Renewable gas is a distraction for Europe

There’s no room for natural gas in a fully decarbonized future. But the European gas industry argues we should continue using natural gas infrastructure and vehicles because the European Union’s (EU) gas supply can be transformed to a fully renewable resource using biogas, power-to-gas, and hydrogen by 2050. In a recent working and briefing paper, we investigated whether this is possible.

Around half of current EU biogas production is from silage maize, a crop that competes for land with food and livestock feed and causes indirect land use change (ILUC) emissions. Renewable gas will only help decarbonize the EU economy if it is produced from low carbon feedstocks such as wastes and sustainably available residues. Figure 1 shows the lifecycle greenhouse gas (GHG) intensities of select renewable gas pathways, compared with natural gas. Biogas from livestock manure in particular offers very strong GHG benefits because using it for energy purposes avoids the natural release of methane, a potent climate forcer. The decarbonization potential of renewable gas in the EU thus depends on shifting current use of silage maize to wastes, residues, renewable hydrogen, and power-to-methane that does not displace renewable electricity in other uses.

Lifecycle GHG intensities of example renewable gas pathways compared with fossil gas
Figure 1. Lifecycle GHG intensities of example renewable gas pathways compared with fossil gas (dotted line). Source: Searle et al. (2018).

Focusing on these sustainable pathways, we found limited potential for producing renewable methane in the EU, even looking out to 2050. There simply is not nearly enough cow manure, garbage, and agricultural residues to meet gas demand without relying heavily on the continued use of natural gas. Although renewable power-to-methane does not have the same biological production constraints as bio-waste feedstocks, this novel pathway faces steep economic headwinds and is unlikely to scale up significantly in the EU by 2050. Figure 2 shows that the maximum potential renewable gas production in 2050 by our estimates could displace only 12% of projected EU gas demand in 2050. If that entire resource is devoted to the transport sector, it could displace 7% of energy demand in that sector, or 10% of heat demands or 3% of energy demand for power generation.

Potential contribution of renewable methane to projected total gas demand
Figure 2. Potential contribution of renewable methane to projected total gas demand and contribution to energy demands in transport or heat or power in the EU in 2050. Source: Searle et al. (2018).

Achieving the full technical potential of renewable methane would be very expensive, requiring high policy support. No renewable methane in our analysis will be cost competitive with fossil gas in 2050. This is particularly true for methane produced from livestock manure. Because most farms in the EU are located a significant distance from the gas grid, building a pipeline extension or trucking the gas to an injection point greatly increases the cost of delivering manure methane to end users.
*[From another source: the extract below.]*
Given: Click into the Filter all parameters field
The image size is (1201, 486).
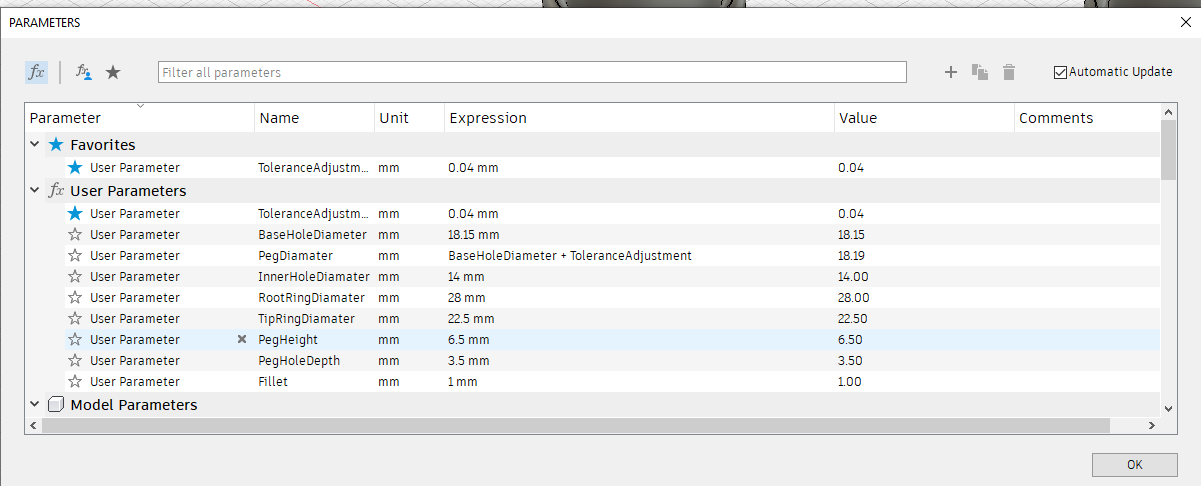Looking at the screenshot, I should point(532,72).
After taking into account these transport costs, along with capital, operating, and feedstock expenses for anaerobic digesters, gasification plants, and power-to-methane plants, we find that delivering 56% of the technical potential for renewable methane to the gas grid for use in the transport and heat sectors or 87% of the potential to on-site power generation would cost €4.20 per cubic meter (roughly comparable to €4.20 per diesel liter equivalent), compared to the current average EU wholesale gas price of only €0.20 per cubic meter. Even to deliver roughly half of the technical renewable methane potential would cost €1.70 per cubic meter, requiring a policy support level 7.5 times higher than the current market gas price. Realistically, it’s extremely unlikely European policy support will be high enough to incentivize use of the entire renewable methane resource.

Cost needed to support varying amounts of renewable methane in 2050 compared to current average EU wholesale gas and power
Figure 3. Cost needed to support varying amounts of renewable methane in 2050 compared to current average EU wholesale gas price (left) and power price (right). Derived from Baldino et al. (2018)
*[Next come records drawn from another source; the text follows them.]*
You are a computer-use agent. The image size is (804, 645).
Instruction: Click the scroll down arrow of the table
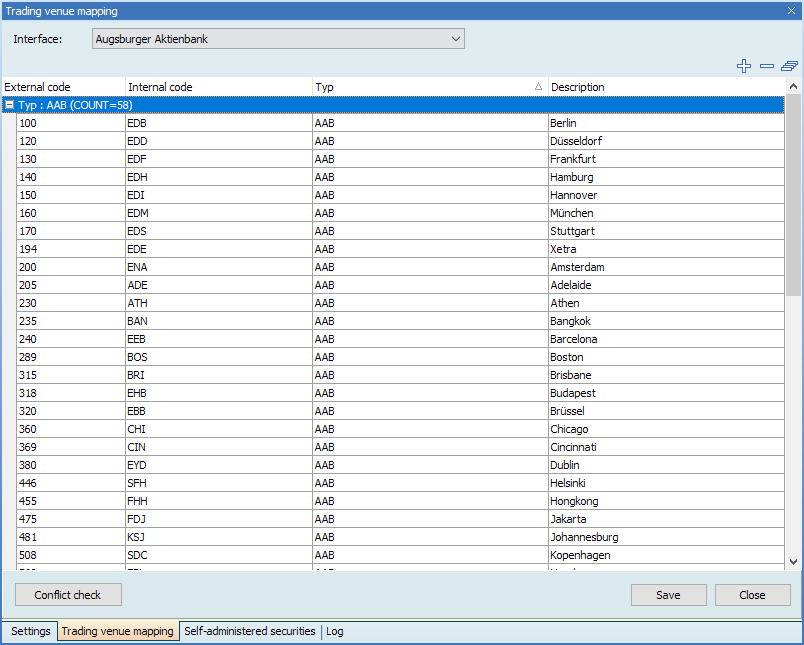(794, 563)
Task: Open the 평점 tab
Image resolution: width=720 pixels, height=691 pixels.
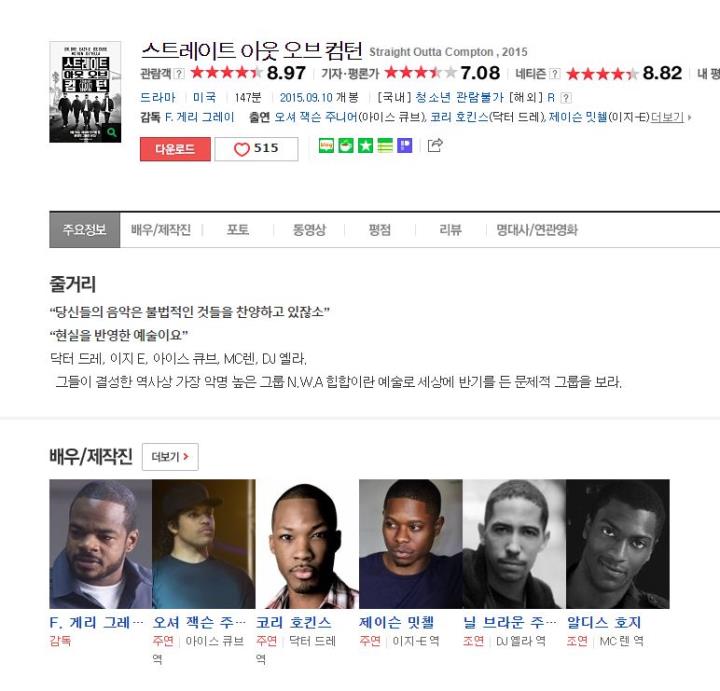Action: 379,230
Livestock manure accounts for roughly half the total technical potential in our analysis. Instead of delivering purified methane from manure to the gas grid, the raw biogas could instead be combusted in a boiler located at the farm, which could use the renewable power on-site and export any excess via a power grid connection.  If livestock manure is used to produce electricity on-site, this renewable methane pathway will never use gas infrastructure or vehicles.

Another aspect that must be considered is competition for feedstocks from liquid fuel production. Many of the same feedstocks, including garbage and crop residues, can be used to produce drop-in diesel and gasoline. These pathways may be more competitive than producing methane because liquid fuels can be sold into a higher value market.

It’s very unlikely our ceiling of 12% of gas demand will actually become renewable by 2050. What happens if we invest now in maintaining gas infrastructure and expanding Europe’s gas vehicle fleet? We’ll get modest near-term air quality benefits from gas vehicles compared to diesel, but it won’t help us much on the road to decarbonization or to keeping global warming below 2 degrees Celsius. Natural gas pipelines and vehicles will still be largely using, well, natural gas, for as long as we can foresee.